→ **ASSIGNMENT**
Retrieve all lines below that have the string "navigation".

(INPUT DATA begins)

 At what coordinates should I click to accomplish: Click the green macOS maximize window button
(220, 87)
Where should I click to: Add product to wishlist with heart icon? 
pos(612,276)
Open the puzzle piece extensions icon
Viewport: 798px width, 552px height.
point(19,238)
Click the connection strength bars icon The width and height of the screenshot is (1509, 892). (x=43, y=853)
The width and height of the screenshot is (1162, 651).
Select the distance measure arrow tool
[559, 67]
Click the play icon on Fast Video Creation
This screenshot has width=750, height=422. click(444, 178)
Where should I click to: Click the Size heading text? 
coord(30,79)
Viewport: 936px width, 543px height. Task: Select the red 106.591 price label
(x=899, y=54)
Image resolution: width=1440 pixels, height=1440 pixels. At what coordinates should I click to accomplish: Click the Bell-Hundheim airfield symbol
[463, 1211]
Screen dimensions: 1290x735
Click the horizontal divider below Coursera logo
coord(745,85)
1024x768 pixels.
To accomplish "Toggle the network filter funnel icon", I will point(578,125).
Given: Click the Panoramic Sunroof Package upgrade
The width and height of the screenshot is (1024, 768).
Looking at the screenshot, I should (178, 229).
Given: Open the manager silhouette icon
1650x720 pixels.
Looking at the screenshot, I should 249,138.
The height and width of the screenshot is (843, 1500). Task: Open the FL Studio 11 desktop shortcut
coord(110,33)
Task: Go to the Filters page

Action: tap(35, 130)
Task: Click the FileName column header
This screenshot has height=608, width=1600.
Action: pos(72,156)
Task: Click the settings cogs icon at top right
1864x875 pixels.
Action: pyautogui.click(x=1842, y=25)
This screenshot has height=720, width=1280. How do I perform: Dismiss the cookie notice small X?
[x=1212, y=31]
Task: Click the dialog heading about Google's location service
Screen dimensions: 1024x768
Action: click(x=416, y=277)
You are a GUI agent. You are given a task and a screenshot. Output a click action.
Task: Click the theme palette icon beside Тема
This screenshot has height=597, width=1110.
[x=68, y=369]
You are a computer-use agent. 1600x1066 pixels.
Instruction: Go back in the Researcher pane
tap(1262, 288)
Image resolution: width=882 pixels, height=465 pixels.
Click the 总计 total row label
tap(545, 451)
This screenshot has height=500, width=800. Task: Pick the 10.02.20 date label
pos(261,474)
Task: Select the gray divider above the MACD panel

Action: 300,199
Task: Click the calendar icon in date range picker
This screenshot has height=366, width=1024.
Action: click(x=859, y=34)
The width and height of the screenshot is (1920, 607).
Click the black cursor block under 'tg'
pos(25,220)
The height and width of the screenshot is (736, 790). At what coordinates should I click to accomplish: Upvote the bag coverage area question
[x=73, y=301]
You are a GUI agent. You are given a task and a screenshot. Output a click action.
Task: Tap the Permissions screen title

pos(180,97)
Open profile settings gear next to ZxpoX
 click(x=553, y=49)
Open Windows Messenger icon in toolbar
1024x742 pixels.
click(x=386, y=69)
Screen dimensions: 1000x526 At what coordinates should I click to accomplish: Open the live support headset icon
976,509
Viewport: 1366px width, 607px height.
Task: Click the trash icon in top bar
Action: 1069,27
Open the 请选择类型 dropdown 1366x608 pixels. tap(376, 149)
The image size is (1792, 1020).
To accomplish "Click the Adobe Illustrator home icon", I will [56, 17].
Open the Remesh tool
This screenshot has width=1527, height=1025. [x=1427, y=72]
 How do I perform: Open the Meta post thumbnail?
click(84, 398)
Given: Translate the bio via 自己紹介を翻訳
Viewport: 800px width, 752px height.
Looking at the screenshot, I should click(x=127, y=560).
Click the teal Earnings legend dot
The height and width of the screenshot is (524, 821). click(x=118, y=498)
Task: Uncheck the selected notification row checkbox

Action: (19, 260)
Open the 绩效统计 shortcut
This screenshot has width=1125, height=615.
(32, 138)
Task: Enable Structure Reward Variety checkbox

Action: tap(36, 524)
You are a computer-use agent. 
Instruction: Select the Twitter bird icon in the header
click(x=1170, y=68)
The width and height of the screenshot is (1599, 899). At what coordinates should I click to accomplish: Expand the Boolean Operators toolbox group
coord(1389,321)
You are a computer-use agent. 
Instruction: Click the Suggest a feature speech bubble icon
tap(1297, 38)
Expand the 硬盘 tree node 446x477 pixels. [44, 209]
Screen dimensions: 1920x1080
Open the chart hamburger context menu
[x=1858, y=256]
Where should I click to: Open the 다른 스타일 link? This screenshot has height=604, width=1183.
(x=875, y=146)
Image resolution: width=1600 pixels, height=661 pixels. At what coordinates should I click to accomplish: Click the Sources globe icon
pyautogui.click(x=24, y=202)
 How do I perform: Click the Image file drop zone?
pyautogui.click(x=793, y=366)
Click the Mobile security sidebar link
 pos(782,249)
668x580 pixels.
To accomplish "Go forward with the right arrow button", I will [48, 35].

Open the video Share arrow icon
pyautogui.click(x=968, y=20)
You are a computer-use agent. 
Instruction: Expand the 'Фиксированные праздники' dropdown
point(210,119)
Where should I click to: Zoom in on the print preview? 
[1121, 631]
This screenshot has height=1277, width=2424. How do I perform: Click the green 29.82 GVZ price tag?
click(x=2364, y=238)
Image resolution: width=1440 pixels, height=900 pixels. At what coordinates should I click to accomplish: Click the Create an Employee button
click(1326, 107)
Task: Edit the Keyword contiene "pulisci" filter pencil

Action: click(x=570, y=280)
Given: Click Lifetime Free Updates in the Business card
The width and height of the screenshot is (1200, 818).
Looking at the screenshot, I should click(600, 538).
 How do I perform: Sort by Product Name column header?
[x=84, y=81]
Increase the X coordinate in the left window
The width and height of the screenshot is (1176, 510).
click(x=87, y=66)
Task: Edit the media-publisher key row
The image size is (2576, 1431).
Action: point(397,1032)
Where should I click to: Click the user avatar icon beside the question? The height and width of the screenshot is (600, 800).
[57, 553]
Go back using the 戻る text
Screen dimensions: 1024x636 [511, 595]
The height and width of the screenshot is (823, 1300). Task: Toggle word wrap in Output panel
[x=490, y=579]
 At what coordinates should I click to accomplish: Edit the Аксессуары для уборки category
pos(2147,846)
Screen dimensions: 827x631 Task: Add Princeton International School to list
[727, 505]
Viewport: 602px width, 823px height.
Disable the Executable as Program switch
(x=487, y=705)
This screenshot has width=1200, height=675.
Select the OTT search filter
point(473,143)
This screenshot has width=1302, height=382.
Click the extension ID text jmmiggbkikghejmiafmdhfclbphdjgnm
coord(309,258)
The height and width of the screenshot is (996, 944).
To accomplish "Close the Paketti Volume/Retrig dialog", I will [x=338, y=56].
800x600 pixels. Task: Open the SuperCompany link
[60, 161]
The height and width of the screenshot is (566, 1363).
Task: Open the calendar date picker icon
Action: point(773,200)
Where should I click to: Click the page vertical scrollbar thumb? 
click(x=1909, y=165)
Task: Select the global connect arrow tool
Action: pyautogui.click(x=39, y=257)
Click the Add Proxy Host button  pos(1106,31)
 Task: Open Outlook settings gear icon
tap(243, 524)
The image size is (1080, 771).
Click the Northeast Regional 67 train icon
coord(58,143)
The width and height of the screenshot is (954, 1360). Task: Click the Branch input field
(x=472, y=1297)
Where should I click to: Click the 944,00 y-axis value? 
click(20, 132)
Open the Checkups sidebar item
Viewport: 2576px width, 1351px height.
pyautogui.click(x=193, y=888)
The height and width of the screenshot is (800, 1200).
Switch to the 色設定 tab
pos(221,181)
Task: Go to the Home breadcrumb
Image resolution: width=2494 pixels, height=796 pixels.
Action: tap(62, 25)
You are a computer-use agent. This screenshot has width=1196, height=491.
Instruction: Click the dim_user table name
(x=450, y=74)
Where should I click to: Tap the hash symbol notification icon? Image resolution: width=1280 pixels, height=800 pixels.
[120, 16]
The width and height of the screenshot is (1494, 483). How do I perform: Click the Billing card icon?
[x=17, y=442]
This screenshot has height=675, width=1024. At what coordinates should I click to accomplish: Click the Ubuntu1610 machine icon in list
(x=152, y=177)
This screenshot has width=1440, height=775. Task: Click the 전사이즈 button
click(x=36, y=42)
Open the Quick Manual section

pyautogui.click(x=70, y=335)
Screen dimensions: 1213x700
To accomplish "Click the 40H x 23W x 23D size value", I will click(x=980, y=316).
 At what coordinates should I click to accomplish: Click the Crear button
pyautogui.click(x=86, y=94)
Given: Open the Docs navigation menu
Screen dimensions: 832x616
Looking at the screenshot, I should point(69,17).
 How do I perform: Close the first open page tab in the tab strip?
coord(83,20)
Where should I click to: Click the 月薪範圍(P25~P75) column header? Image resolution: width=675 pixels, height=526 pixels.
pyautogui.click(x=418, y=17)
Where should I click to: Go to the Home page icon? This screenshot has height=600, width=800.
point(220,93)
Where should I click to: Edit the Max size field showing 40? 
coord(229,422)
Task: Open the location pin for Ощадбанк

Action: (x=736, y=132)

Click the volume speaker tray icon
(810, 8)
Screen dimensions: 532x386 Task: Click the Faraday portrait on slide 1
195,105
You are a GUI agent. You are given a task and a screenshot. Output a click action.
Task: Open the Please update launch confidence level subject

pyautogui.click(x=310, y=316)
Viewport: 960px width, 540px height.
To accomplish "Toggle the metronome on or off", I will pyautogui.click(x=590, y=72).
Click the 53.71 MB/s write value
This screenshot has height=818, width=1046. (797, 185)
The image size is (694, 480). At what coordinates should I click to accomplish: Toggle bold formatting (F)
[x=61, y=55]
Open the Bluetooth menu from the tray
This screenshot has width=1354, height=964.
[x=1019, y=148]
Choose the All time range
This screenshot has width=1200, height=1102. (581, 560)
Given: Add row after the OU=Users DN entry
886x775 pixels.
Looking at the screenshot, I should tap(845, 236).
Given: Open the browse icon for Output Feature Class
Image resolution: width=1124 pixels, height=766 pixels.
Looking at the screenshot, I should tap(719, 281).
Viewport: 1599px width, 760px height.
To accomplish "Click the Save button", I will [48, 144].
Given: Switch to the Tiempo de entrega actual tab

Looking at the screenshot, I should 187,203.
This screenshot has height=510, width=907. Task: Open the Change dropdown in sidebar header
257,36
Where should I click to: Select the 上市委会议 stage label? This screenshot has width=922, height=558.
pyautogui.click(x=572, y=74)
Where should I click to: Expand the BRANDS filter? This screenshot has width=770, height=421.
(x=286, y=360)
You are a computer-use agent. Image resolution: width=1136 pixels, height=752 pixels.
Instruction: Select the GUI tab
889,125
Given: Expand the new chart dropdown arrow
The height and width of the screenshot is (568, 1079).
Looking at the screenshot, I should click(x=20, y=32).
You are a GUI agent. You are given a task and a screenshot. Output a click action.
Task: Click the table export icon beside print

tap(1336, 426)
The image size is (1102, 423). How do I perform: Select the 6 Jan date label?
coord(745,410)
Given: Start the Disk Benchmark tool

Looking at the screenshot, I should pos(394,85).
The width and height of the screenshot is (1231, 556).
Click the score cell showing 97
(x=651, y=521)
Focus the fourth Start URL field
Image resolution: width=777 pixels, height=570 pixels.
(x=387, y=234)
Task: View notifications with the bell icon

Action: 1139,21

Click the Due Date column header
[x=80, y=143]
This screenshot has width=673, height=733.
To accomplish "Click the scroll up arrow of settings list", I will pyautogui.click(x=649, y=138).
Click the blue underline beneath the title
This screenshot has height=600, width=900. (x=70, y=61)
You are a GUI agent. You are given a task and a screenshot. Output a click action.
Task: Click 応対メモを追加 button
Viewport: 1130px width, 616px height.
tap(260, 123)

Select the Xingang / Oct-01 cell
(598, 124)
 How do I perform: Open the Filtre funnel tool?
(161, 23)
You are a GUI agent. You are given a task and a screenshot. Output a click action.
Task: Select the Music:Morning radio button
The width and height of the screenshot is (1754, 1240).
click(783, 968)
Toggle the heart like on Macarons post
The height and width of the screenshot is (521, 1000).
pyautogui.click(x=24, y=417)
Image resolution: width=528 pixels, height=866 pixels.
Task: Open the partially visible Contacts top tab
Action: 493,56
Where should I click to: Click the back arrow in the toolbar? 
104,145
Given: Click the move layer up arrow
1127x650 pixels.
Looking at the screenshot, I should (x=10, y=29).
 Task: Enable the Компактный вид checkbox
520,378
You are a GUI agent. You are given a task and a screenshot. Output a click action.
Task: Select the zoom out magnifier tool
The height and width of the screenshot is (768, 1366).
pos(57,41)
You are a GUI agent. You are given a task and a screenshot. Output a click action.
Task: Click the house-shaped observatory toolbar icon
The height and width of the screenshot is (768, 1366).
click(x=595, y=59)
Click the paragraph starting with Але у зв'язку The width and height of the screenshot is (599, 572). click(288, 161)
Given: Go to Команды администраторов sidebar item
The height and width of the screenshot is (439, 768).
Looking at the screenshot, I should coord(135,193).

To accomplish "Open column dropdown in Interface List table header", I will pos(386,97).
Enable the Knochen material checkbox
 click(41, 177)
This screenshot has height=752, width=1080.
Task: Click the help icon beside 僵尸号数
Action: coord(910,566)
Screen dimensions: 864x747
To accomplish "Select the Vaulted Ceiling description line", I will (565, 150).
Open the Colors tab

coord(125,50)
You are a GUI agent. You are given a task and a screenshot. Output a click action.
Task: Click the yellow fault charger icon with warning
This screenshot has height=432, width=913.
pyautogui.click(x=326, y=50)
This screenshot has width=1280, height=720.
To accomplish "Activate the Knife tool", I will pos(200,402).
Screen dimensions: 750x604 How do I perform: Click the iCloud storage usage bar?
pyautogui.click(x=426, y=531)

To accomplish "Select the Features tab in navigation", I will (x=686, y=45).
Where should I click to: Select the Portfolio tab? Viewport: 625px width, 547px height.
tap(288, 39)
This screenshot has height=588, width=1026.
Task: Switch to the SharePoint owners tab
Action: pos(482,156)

(INPUT DATA ends)

→ **ANSWER SPACE**
Given: Open the Docs navigation menu
To accomplish "Select the Features tab in navigation", I will (x=686, y=45).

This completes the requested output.